劇場公開日 2025年10月10日

「駄作」秒速5センチメートル kkrさんの映画レビュー(感想・評価)

1.0 駄作

2025年11月30日
PCから投稿

原作アニメ版のファンなので,実写化のニュースを見たときは興奮したが,トレーラー映像を見て,原作特有の奇妙さなどが感じられず,期待値がゼロになった.
観ない予定だったが,予定のない日に不運?にもこの映画の存在を思い出してしまったので,食わず嫌いせず見てみることにした.

終幕30分まではただただ苦痛.終幕付近のプラネタリウムのシーンや山崎まさよし流れるあたりは,これまで観てきて存在が謎だった原作との差分にようやく存在意義が出てくるのかと私の評価メータの針がほんの一瞬触れたが,結局最終的にはつまらない作品として終幕した.
館長に話を聞いてもらうシーンなんか,お涙頂戴が透けて見えてこちらの気分は最悪だった.あくびで涙が出る作品.

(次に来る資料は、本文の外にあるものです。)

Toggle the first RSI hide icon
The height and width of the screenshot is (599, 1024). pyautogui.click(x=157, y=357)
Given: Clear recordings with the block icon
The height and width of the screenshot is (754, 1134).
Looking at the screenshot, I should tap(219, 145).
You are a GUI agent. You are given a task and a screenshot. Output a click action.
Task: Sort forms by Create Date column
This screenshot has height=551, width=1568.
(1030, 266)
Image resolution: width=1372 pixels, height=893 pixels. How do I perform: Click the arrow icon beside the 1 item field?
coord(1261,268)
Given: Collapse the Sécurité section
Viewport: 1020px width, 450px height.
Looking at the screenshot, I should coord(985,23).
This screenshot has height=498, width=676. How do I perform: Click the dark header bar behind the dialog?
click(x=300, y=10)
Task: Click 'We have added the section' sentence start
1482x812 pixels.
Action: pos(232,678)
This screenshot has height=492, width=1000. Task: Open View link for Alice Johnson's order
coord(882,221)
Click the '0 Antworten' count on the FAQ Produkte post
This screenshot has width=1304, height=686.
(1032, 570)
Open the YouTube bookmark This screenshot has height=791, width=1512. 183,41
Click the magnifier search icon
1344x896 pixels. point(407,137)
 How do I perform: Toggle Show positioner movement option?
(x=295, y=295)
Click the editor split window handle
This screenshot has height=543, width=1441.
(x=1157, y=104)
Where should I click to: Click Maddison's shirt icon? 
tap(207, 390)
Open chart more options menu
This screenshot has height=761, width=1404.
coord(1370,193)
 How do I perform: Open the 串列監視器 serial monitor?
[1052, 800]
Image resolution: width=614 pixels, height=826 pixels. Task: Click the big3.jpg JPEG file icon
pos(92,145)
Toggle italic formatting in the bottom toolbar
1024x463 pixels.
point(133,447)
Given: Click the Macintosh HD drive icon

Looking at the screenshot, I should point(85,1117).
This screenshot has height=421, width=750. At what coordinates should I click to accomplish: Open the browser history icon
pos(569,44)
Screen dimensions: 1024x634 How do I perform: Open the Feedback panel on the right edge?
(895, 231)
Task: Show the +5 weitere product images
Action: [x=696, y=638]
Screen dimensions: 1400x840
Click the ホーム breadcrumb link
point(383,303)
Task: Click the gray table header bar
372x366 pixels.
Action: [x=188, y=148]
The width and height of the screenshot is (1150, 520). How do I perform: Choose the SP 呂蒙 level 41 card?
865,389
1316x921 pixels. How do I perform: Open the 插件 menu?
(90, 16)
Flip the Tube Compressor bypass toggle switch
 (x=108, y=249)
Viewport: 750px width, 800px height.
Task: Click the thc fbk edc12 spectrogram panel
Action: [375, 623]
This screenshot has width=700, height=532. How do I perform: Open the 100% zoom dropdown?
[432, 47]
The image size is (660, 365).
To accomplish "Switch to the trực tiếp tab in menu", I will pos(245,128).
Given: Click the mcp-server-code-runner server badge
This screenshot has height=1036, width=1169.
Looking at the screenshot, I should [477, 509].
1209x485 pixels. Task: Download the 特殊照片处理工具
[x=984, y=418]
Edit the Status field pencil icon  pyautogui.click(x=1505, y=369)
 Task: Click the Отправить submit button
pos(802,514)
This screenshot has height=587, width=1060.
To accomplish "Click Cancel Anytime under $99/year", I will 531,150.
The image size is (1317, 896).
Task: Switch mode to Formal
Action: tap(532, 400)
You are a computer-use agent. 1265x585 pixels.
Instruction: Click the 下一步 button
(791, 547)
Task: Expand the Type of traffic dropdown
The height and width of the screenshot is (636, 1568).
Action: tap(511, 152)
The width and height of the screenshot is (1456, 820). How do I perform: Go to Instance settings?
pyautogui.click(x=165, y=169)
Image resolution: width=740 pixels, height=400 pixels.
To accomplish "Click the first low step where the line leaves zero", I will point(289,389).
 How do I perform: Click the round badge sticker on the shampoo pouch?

原作は,初恋相手に心がとりつかれて前に進めない貴樹と,対称的に前に進んだ明里のコントラストが,あらゆるシーンの中に暗示として散りばめられている.つまり直接的ではなく,セリフやシーンの中にある程度の抽象度や謎を含んだ状態で溶け込んでおり,その一つ一つの謎を含む表現を紐解いていくことで物語の真髄にたどりつくことができるという点で非常に示唆に富む作品であった.また,普通の作品と違って起承転結の要素が薄く,つまり物語としての結末はないため,ストーリーとしては奇妙である.この常識破りで奇妙さな作品が,ストーリーの順番や流れ,セリフ,描写,あらゆる表現で緻密に組み立てられているが故に,良さや感慨深さ,趣を生み出して評価された作品だ.
それを,ただ単にストーリーを上辺だけなぞって実写化し,原作にあったあらゆる示唆や良さを削り落とし,直接的な表現を増やし,謎の設定やシーン(タバコの発覚,カラオケ,その他諸々)を追加し,アオハル要素を見苦しく濃くしただけの駄作が本作である.これではただ珍妙なだけで,全く示唆に富まない.アオハルがやりたいなら他所でやってください.
実写化に伴うモチベーションは一体何だったのか,何がしたかったのか,深海氏は本当にこんな作品で満足しているのか.全く分からない.